_Exercise data_.
★ ★ ★

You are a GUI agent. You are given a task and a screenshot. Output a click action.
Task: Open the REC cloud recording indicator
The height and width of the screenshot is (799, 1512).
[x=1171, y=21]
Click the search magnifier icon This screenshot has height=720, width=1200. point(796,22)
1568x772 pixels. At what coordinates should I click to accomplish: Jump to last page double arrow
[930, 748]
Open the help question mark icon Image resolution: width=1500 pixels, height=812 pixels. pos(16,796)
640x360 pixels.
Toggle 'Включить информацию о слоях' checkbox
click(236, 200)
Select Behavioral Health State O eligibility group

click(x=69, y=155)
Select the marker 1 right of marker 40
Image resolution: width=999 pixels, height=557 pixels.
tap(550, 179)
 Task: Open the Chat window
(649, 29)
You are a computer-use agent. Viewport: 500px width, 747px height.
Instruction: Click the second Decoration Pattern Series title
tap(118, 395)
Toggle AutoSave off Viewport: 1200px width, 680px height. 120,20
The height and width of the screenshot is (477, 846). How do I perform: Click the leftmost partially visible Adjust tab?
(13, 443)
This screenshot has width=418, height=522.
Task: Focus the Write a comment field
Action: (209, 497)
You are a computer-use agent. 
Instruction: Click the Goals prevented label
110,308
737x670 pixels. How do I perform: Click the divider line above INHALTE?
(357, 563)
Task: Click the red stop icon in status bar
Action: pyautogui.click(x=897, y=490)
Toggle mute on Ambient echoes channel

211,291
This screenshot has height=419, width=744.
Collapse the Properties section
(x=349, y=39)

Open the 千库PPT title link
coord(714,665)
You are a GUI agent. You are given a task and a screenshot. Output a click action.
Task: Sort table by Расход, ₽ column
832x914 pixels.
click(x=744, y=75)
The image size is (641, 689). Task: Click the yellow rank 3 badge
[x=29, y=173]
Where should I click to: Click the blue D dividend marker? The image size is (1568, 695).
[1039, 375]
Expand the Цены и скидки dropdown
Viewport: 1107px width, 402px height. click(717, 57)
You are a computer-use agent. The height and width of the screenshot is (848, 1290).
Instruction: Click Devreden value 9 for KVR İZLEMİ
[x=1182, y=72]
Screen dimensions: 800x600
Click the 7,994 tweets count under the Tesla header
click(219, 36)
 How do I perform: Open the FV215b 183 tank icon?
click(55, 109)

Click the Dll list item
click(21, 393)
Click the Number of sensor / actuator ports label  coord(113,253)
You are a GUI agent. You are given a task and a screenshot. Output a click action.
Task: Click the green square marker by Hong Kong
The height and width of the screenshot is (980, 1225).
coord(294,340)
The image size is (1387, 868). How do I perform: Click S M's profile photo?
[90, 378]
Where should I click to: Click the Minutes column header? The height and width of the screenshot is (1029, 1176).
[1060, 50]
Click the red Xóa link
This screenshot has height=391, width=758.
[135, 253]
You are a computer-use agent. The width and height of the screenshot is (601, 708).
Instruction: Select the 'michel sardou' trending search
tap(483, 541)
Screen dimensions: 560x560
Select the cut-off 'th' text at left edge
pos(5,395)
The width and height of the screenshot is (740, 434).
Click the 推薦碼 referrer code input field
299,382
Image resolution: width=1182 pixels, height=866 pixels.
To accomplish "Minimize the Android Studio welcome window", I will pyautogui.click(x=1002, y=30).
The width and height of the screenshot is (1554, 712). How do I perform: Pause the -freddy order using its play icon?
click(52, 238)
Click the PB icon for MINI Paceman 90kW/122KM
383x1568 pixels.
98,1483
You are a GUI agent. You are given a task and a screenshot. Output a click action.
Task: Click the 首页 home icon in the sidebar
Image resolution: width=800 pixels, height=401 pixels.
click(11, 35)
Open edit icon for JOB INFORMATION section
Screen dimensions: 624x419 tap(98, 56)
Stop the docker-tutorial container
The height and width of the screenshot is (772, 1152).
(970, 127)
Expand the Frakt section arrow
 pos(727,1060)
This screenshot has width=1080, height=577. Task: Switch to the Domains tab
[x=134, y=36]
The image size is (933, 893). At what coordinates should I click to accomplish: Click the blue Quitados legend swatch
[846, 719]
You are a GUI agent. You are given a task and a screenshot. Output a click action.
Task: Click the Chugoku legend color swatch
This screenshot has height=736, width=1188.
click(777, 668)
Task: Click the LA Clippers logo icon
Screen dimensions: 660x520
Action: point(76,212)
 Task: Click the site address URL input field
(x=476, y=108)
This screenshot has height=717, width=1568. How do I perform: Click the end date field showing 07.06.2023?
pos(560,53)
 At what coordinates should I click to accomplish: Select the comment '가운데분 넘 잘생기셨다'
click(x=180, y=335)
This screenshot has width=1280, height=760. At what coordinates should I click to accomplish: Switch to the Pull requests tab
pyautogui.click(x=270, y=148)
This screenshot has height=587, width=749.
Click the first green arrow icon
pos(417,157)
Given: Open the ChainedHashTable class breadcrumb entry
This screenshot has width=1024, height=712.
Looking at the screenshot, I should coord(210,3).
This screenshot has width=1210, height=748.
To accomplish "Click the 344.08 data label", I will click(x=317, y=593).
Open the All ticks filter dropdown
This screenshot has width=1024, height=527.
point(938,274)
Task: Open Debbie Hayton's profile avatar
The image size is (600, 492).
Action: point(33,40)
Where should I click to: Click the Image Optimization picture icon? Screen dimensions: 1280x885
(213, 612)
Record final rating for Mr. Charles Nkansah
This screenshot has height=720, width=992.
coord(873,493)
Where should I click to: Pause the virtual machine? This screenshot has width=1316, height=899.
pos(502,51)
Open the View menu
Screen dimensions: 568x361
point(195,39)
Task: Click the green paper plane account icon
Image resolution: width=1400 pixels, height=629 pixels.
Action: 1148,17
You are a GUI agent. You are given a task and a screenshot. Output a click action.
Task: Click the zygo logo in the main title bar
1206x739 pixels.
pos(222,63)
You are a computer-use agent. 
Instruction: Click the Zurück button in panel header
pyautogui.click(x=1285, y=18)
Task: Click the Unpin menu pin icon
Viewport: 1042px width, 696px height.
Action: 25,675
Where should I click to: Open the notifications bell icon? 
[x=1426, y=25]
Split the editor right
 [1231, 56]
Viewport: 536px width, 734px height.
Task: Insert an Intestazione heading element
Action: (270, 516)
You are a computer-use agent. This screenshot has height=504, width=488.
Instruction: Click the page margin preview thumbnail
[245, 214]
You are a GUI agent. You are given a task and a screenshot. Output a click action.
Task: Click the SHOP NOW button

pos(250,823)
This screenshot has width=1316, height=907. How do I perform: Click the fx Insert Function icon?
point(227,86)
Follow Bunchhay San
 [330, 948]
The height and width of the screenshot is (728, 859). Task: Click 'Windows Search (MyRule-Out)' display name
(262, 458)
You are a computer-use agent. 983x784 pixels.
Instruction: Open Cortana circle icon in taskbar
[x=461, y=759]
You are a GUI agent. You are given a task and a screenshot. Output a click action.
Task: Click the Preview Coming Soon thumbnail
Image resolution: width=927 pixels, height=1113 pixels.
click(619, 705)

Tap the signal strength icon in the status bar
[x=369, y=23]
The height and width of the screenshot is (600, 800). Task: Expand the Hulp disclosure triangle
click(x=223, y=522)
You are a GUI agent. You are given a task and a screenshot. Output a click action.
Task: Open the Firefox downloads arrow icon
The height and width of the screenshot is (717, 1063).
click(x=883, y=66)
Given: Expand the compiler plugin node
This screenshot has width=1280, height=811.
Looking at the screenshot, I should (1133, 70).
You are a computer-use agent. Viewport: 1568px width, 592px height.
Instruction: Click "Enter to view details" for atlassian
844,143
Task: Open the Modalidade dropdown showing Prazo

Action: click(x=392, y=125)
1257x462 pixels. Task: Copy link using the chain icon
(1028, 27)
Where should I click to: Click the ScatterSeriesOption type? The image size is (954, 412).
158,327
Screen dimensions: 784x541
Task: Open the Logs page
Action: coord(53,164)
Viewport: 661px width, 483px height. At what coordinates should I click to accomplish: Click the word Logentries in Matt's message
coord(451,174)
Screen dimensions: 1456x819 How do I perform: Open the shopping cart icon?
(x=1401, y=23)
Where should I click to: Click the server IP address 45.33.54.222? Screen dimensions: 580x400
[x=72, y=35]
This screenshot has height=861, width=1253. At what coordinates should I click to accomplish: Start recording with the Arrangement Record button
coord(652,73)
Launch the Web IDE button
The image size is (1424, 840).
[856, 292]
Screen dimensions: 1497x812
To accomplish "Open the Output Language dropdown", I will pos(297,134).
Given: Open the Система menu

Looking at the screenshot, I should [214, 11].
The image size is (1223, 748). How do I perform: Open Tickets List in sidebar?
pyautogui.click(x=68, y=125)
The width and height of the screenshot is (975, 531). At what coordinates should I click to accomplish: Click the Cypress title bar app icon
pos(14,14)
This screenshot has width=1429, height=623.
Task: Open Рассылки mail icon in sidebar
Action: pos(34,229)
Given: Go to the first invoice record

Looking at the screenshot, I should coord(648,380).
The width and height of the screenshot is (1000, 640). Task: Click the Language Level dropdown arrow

★ ★ ★

_To do_.
What belongs in the answer is each line from the listing above that contains "logo".

_Answer for this exercise_.
Task: Click the LA Clippers logo icon
Task: Click the zygo logo in the main title bar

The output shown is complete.